▸ **YOUR GOAL**
An exact repetition of all the entries that follow is required.

Top of SUPPLIED INFORMATION

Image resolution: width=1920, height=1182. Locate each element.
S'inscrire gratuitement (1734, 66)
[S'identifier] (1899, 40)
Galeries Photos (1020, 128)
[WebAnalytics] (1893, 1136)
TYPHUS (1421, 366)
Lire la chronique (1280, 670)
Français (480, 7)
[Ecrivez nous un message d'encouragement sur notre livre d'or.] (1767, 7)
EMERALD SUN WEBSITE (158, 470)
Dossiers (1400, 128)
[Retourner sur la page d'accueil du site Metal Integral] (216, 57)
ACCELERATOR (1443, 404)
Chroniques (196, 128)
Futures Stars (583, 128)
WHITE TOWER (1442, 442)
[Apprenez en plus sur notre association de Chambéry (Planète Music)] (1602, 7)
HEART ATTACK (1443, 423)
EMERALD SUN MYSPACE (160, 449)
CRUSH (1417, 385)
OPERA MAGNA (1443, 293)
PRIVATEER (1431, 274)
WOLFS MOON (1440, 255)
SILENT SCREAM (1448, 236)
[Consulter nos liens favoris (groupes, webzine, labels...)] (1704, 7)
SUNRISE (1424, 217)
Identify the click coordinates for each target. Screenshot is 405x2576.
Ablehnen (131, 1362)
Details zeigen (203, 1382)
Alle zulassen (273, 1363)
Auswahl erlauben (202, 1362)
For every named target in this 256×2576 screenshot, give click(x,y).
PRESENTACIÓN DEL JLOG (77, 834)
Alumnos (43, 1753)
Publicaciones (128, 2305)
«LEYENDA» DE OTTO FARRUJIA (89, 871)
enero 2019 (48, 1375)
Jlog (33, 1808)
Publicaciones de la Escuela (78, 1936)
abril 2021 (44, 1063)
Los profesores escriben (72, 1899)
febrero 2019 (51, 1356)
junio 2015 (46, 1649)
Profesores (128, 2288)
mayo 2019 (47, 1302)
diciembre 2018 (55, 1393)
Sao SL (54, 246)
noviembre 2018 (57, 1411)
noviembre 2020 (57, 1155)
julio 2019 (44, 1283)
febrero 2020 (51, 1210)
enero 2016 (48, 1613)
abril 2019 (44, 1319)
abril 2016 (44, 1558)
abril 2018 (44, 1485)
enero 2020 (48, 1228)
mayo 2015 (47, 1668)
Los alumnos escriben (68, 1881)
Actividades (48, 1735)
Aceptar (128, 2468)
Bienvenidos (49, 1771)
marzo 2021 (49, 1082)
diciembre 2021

Bottom of SUPPLIED INFORMATION

▸ **TASK SOLUTION**
Image resolution: width=1920, height=1182. Locate each element.
S'inscrire gratuitement (1734, 66)
[S'identifier] (1899, 40)
Galeries Photos (1020, 128)
[WebAnalytics] (1893, 1136)
TYPHUS (1421, 366)
Lire la chronique (1280, 670)
Français (480, 7)
[Ecrivez nous un message d'encouragement sur notre livre d'or.] (1767, 7)
EMERALD SUN WEBSITE (158, 470)
Dossiers (1400, 128)
[Retourner sur la page d'accueil du site Metal Integral] (216, 57)
ACCELERATOR (1443, 404)
Chroniques (196, 128)
Futures Stars (583, 128)
WHITE TOWER (1442, 442)
[Apprenez en plus sur notre association de Chambéry (Planète Music)] (1602, 7)
HEART ATTACK (1443, 423)
EMERALD SUN MYSPACE (160, 449)
CRUSH (1417, 385)
OPERA MAGNA (1443, 293)
PRIVATEER (1431, 274)
WOLFS MOON (1440, 255)
SILENT SCREAM (1448, 236)
[Consulter nos liens favoris (groupes, webzine, labels...)] (1704, 7)
SUNRISE (1424, 217)
Identify the click coordinates for each target. Screenshot is 405x2576.
Ablehnen (131, 1362)
Details zeigen (203, 1382)
Alle zulassen (273, 1363)
Auswahl erlauben (202, 1362)
For every named target in this 256×2576 screenshot, give click(x,y).
PRESENTACIÓN DEL JLOG (77, 834)
Alumnos (43, 1753)
Publicaciones (128, 2305)
«LEYENDA» DE OTTO FARRUJIA (89, 871)
enero 2019 (48, 1375)
Jlog (33, 1808)
Publicaciones de la Escuela (78, 1936)
abril 2021 (44, 1063)
Los profesores escriben (72, 1899)
febrero 2019 (51, 1356)
junio 2015 (46, 1649)
Profesores (128, 2288)
mayo 2019 (47, 1302)
diciembre 2018 (55, 1393)
Sao SL (54, 246)
noviembre 2018 (57, 1411)
noviembre 2020 (57, 1155)
julio 2019 (44, 1283)
febrero 2020 (51, 1210)
enero 2016 (48, 1613)
abril 2019 (44, 1319)
abril 2016 (44, 1558)
abril 2018 (44, 1485)
enero 2020 (48, 1228)
mayo 2015 (47, 1668)
Los alumnos escriben (68, 1881)
Actividades (48, 1735)
Aceptar (128, 2468)
Bienvenidos (49, 1771)
marzo 2021 (49, 1082)
diciembre 2021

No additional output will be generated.